[TRY IT] Your answer must be every record below, written out exactly as it appears.

(Dataset excerpts)
=== Section Start ===

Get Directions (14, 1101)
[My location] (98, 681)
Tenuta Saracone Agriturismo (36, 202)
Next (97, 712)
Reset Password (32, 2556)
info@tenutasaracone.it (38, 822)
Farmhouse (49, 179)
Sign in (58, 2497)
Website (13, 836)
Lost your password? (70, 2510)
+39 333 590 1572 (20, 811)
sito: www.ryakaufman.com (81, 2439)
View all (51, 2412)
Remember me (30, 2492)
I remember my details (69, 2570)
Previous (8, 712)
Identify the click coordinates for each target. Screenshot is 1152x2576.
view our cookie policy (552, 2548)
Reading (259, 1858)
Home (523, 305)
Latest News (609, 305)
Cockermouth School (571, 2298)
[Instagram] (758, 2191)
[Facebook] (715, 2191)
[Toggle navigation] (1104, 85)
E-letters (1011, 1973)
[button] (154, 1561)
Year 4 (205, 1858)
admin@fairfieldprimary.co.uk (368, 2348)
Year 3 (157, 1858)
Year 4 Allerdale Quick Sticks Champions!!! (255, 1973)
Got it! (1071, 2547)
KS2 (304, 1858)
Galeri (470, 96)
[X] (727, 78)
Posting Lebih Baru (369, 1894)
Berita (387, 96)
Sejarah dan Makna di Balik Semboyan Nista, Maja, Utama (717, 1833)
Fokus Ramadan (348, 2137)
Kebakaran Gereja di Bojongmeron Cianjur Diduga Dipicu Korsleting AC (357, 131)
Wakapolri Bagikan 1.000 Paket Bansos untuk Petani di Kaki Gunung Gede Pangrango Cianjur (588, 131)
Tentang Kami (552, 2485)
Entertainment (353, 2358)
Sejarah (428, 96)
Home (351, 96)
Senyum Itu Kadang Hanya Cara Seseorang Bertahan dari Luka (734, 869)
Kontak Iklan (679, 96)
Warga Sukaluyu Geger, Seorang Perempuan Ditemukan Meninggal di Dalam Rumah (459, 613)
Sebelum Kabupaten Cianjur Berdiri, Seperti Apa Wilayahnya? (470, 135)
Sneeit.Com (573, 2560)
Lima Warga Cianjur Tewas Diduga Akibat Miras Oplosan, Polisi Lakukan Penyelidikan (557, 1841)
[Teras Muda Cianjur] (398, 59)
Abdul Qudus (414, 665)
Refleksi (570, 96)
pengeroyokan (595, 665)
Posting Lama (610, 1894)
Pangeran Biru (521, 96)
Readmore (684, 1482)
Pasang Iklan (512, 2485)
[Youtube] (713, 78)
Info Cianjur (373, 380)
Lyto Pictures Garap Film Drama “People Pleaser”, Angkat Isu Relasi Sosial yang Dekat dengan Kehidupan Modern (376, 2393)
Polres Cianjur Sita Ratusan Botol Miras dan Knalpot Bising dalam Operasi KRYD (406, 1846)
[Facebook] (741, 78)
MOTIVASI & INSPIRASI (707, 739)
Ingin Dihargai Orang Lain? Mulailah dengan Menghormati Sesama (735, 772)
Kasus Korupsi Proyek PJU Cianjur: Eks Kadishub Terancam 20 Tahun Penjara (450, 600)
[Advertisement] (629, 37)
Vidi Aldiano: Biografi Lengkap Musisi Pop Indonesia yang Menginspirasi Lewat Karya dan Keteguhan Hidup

=== Section End ===

[RESULT OF THE EXERCISE]
Get Directions (14, 1101)
[My location] (98, 681)
Tenuta Saracone Agriturismo (36, 202)
Next (97, 712)
Reset Password (32, 2556)
info@tenutasaracone.it (38, 822)
Farmhouse (49, 179)
Sign in (58, 2497)
Website (13, 836)
Lost your password? (70, 2510)
+39 333 590 1572 (20, 811)
sito: www.ryakaufman.com (81, 2439)
View all (51, 2412)
Remember me (30, 2492)
I remember my details (69, 2570)
Previous (8, 712)
Identify the click coordinates for each target. Screenshot is 1152x2576.
view our cookie policy (552, 2548)
Reading (259, 1858)
Home (523, 305)
Latest News (609, 305)
Cockermouth School (571, 2298)
[Instagram] (758, 2191)
[Facebook] (715, 2191)
[Toggle navigation] (1104, 85)
E-letters (1011, 1973)
[button] (154, 1561)
Year 4 (205, 1858)
admin@fairfieldprimary.co.uk (368, 2348)
Year 3 (157, 1858)
Year 4 Allerdale Quick Sticks Champions!!! (255, 1973)
Got it! (1071, 2547)
KS2 (304, 1858)
Galeri (470, 96)
[X] (727, 78)
Posting Lebih Baru (369, 1894)
Berita (387, 96)
Sejarah dan Makna di Balik Semboyan Nista, Maja, Utama (717, 1833)
Fokus Ramadan (348, 2137)
Kebakaran Gereja di Bojongmeron Cianjur Diduga Dipicu Korsleting AC (357, 131)
Wakapolri Bagikan 1.000 Paket Bansos untuk Petani di Kaki Gunung Gede Pangrango Cianjur (588, 131)
Tentang Kami (552, 2485)
Entertainment (353, 2358)
Sejarah (428, 96)
Home (351, 96)
Senyum Itu Kadang Hanya Cara Seseorang Bertahan dari Luka (734, 869)
Kontak Iklan (679, 96)
Warga Sukaluyu Geger, Seorang Perempuan Ditemukan Meninggal di Dalam Rumah (459, 613)
Sebelum Kabupaten Cianjur Berdiri, Seperti Apa Wilayahnya? (470, 135)
Sneeit.Com (573, 2560)
Lima Warga Cianjur Tewas Diduga Akibat Miras Oplosan, Polisi Lakukan Penyelidikan (557, 1841)
[Teras Muda Cianjur] (398, 59)
Abdul Qudus (414, 665)
Refleksi (570, 96)
pengeroyokan (595, 665)
Posting Lama (610, 1894)
Pangeran Biru (521, 96)
Readmore (684, 1482)
Pasang Iklan (512, 2485)
[Youtube] (713, 78)
Info Cianjur (373, 380)
Lyto Pictures Garap Film Drama “People Pleaser”, Angkat Isu Relasi Sosial yang Dekat dengan Kehidupan Modern (376, 2393)
Polres Cianjur Sita Ratusan Botol Miras dan Knalpot Bising dalam Operasi KRYD (406, 1846)
[Facebook] (741, 78)
MOTIVASI & INSPIRASI (707, 739)
Ingin Dihargai Orang Lain? Mulailah dengan Menghormati Sesama (735, 772)
Kasus Korupsi Proyek PJU Cianjur: Eks Kadishub Terancam 20 Tahun Penjara (450, 600)
[Advertisement] (629, 37)
Vidi Aldiano: Biografi Lengkap Musisi Pop Indonesia yang Menginspirasi Lewat Karya dan Keteguhan Hidup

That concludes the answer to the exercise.